Alarcın ile Gök Sultan gözcünün söylediklerini duyunca talimlerini yarıda bıraktılar. Terli ve yorgun şekilde obanın girişine doğru hız adımlarla yürümeye başladılar. Girişe gelince tıpkı obanın diğer ahalisi gibi Gülbahar'ın da tebessümü yüzünde orada beklemekte olduğunu gördüler.

Nihayet Salih Efendi obanın girişinde göründü. O an ahalinin kalbindeki heyecan yerini mutluluk bağrışmalarına bıraktı. Salih Efendi'nin sağ yanında Hadisci, sol yanında Mehmet vardı. Hau ile Alakurt ise arkalarından, birbirlerine takılır şekilde obaya doğru geliyorlardı. Fakat kalabalık şekilde gittikleri gibi gelmemişlerdi. Erlerin çoğu şehit olmuştu.

Mutluluk bağrışmaları eşliğinde erleriyle beraber obanın girişinden içeriye girdi Salih Efendi. Kalabalığın onlardan heyecanla haber bekliyordu. Bunu bildiği için obanın ortasına geldi. Atından inerek onu bağlaması için erlerinden birine verdi. Hau, Mehmet, Alakurt ve Hadisci'de onu takiben attan indiler. Ardından Salih Efendi konuşmaya başladı;

"Doksan dokuz adına hamd ettiğim şükrettiğim Allah'ın adıyla başlıyorum. Beylerim, erlerim, yiğitlerim, güzelliği dillere destan savaşçılarım. Uğrunda nice erimizi şehit olarak hakka yolcu ettik. Ettik lakin onların sayesinde ninnilerimiz, hikayelerimiz gerçek olmuş, Konstantiniyye fethedilerek İslâmbol olmuştur. Ey bunca yoldan oraya niye gidiyoruz, sanki fethedilecek diyen gafiller ey. Duyun ki Konstantiniyye fethedilmiş, adı İslâmbol olmuştur. Bu uğurda Sultan Mehmet Han, Fatih ünvanına kavuşmuştur. İşte odur o ki peygamber övgüsüne mazhar olan." dedi ve erlerini göstererek sözlerine devam etti. " İşte odur o ki peygamber övgüsüne mazhar ordudan bir parça. Alemlerin rabbi olan Allah'a hamd olsun." dedi.

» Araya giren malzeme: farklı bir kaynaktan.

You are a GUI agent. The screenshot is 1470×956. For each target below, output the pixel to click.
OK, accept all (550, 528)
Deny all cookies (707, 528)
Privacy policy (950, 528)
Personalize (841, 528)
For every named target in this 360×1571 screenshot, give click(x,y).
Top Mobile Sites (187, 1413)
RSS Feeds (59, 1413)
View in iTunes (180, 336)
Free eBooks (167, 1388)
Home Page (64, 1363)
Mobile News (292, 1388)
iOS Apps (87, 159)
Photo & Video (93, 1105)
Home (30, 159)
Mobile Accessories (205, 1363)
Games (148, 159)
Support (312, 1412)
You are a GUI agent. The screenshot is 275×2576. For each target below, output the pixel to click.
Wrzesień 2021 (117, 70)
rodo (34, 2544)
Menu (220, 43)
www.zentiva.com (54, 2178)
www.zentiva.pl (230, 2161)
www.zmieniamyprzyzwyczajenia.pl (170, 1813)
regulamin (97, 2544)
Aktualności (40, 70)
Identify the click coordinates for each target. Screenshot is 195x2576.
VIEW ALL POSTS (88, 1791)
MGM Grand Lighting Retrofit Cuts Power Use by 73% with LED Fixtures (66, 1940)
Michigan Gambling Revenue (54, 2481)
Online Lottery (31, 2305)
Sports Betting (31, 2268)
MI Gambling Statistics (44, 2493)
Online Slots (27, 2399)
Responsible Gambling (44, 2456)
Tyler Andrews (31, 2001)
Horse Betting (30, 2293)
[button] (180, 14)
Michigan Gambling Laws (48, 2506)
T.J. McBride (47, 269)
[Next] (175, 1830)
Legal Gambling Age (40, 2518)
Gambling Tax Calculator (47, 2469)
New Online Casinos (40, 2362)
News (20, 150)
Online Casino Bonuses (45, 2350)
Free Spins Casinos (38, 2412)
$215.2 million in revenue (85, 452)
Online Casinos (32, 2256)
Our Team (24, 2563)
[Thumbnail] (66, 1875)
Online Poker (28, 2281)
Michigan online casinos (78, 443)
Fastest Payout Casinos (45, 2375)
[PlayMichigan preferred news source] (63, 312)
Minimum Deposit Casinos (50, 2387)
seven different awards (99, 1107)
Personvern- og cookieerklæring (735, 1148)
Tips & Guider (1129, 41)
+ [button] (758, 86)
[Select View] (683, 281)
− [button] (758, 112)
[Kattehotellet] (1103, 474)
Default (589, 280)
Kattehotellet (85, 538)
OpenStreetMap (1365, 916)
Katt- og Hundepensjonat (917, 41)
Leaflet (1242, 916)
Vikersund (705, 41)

Bu sözleri duyan herkes mutluluktan ağlamaya başlayıp 'Yolun yolumuzdur beyim. Fetih hayırlı olsun.' gibi cümleler bağırmaya başladılar. Bu bağrışmalar eşliğinde Salih Efendi ağırca topallayarak yürümeye başladı. Gülbahar ile Alarcın hemen onun yanına gelerek koluna girdiler. Böylece birlikte çadırlarından içeriye girdiler.